[Rows from a screen grounding dataset]

******************************

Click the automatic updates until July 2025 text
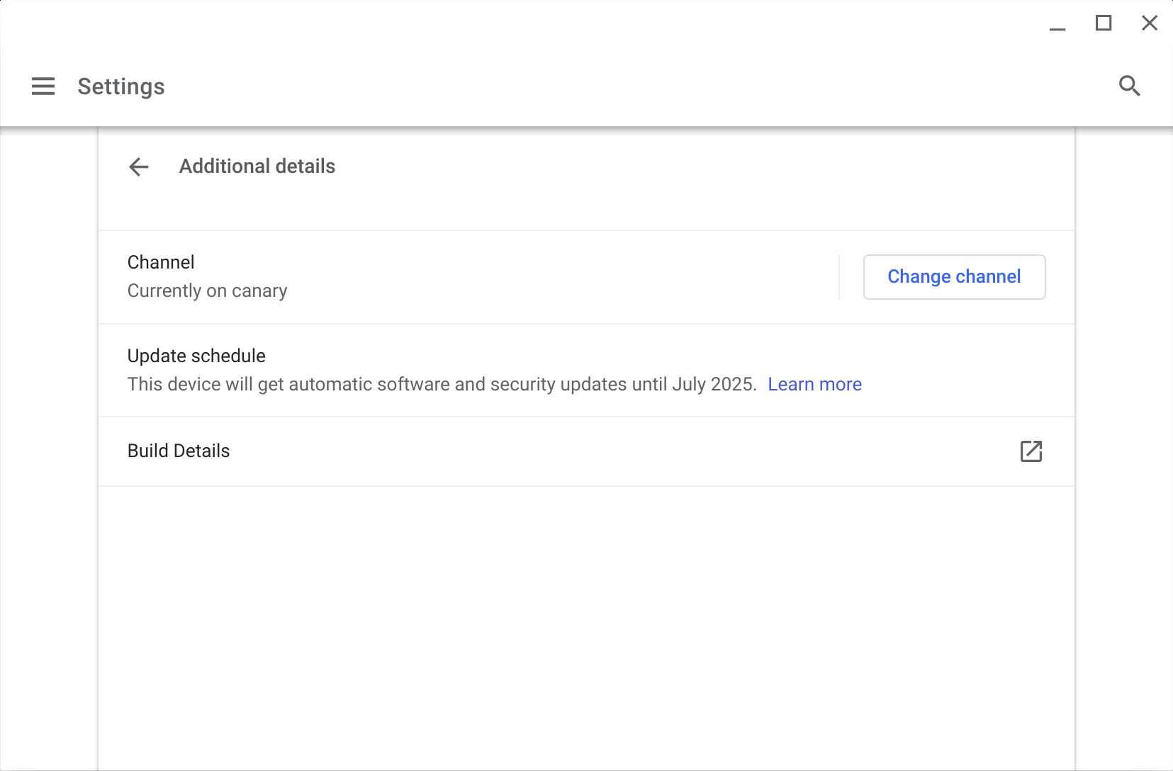click(442, 384)
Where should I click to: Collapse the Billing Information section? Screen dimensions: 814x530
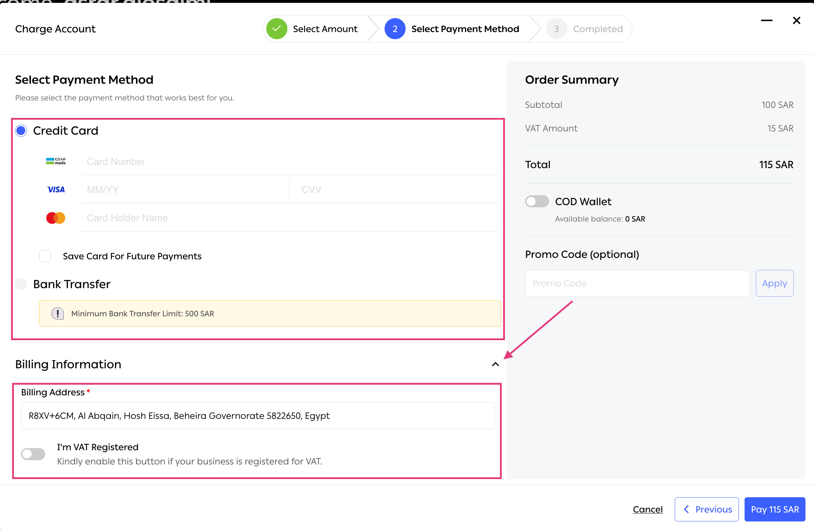click(x=495, y=364)
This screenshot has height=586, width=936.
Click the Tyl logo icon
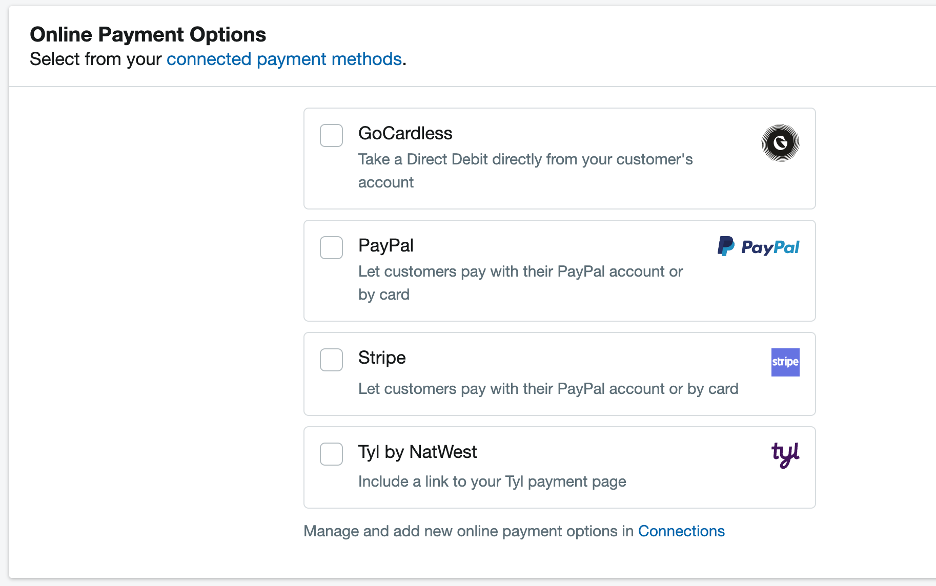(785, 455)
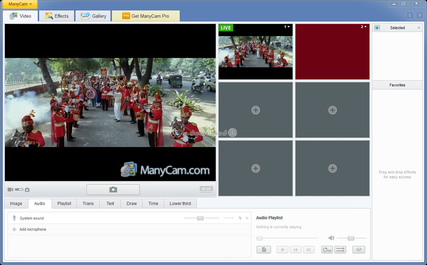The width and height of the screenshot is (427, 265).
Task: Take a snapshot with the camera button
Action: click(x=113, y=189)
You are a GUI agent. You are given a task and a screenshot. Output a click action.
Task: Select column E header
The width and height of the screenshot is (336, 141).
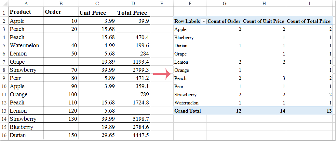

******************************

SET PROBLEM:
Return, word for word, every line of the data from the line containing "Where should I" through the end of the data, including both the first and last lines. Leave the pictures out of your answer.

WRITTEN ANSWER:
Where should I click to: Collapse the Billing Information section? Screen dimensions: 814x530
click(x=495, y=364)
This screenshot has height=586, width=936.
Click the Tyl logo icon
(785, 455)
The width and height of the screenshot is (427, 265).
Task: Take a snapshot with the camera button
Action: click(x=113, y=189)
You are a GUI agent. You are given a task and a screenshot. Output a click action.
Task: Select column E header
The width and height of the screenshot is (336, 141).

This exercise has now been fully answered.